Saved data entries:
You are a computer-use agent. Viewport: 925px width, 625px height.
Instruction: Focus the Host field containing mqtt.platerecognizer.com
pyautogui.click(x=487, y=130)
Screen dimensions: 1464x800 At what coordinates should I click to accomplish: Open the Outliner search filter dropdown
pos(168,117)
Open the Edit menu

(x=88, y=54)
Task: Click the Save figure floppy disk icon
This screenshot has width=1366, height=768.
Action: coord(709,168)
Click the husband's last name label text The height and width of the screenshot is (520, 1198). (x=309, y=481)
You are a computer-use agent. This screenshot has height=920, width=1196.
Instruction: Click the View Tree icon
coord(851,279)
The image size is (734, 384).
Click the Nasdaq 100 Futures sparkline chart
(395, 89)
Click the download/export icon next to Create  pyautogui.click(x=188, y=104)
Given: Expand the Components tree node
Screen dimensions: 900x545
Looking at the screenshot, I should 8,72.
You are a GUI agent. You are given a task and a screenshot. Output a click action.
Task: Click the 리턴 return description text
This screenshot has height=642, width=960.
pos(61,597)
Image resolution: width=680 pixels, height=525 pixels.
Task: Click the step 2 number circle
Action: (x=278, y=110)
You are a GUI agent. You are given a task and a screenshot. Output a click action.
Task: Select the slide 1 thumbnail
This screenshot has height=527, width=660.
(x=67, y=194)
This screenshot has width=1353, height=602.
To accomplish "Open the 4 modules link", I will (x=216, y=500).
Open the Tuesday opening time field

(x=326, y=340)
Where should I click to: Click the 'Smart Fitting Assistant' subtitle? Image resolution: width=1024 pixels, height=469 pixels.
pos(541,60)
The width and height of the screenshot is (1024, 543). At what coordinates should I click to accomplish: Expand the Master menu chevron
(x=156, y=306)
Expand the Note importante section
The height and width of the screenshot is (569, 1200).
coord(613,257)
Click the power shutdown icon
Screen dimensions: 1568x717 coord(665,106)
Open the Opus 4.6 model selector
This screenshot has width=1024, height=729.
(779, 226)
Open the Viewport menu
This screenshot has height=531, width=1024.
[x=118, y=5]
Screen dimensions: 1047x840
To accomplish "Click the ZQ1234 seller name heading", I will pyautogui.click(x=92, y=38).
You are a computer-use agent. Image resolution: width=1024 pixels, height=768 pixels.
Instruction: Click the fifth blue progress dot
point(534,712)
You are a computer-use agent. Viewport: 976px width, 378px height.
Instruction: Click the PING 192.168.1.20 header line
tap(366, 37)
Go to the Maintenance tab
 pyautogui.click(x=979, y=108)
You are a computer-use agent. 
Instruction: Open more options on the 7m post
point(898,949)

EXERCISE GOAL
Pull every line containing the word "text" out of the entries above.

SOLUTION TO THIS TASK
Click the husband's last name label text The height and width of the screenshot is (520, 1198). (x=309, y=481)
Task: Click the 리턴 return description text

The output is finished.